## Prompt
Update everything from the line containing "Open the Select Column Priority dropdown" down to the line containing "This screenshot has width=1280, height=706." by replacing "filter chip" with "toggle" and leaving all else unchanged. Leave the pictures out of your answer.

## Data supplied

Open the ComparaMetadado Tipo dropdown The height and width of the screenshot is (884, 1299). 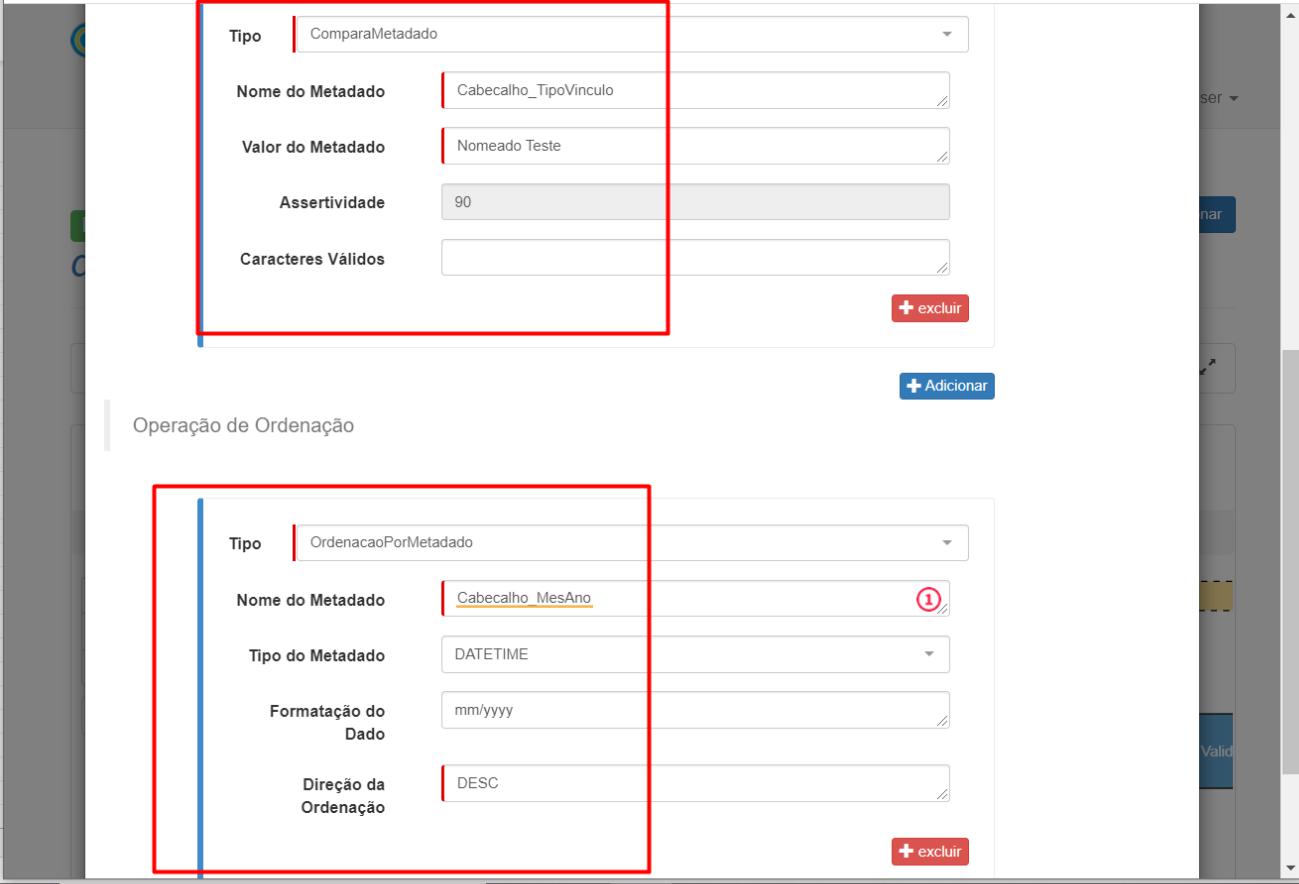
==
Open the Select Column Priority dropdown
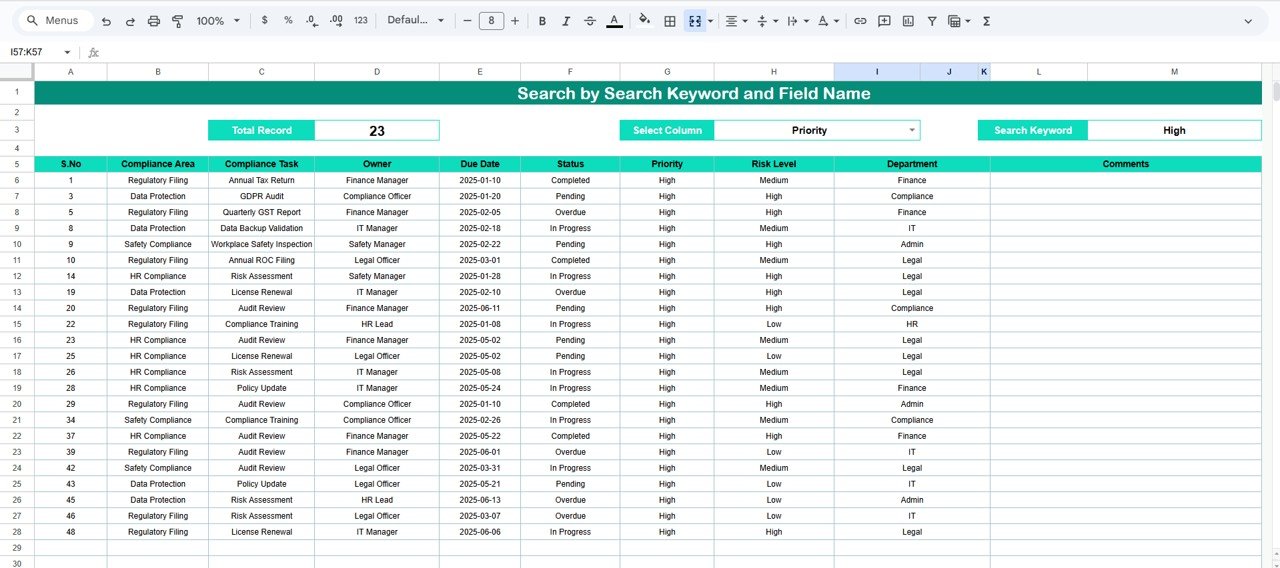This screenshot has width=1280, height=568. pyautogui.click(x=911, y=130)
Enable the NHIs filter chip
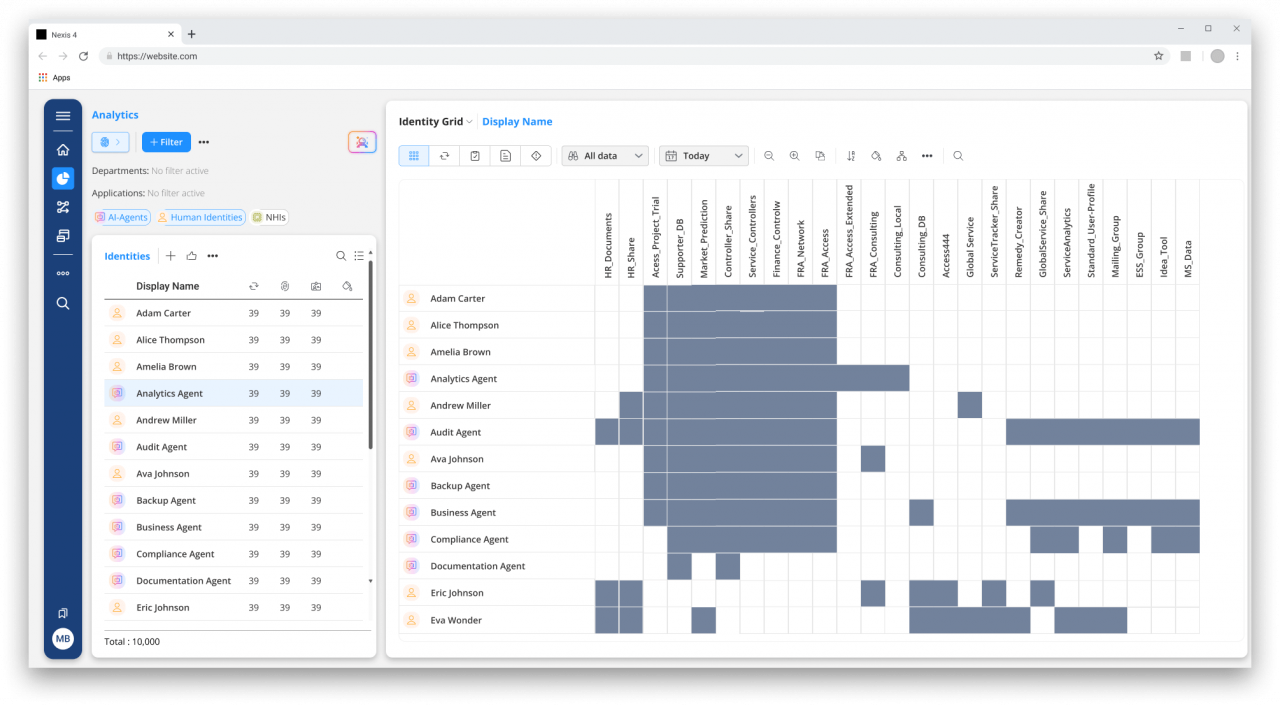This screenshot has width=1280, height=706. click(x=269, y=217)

## The reply
Open the Select Column Priority dropdown
This screenshot has width=1280, height=568. pyautogui.click(x=911, y=130)
Enable the NHIs toggle
This screenshot has width=1280, height=706. click(x=269, y=217)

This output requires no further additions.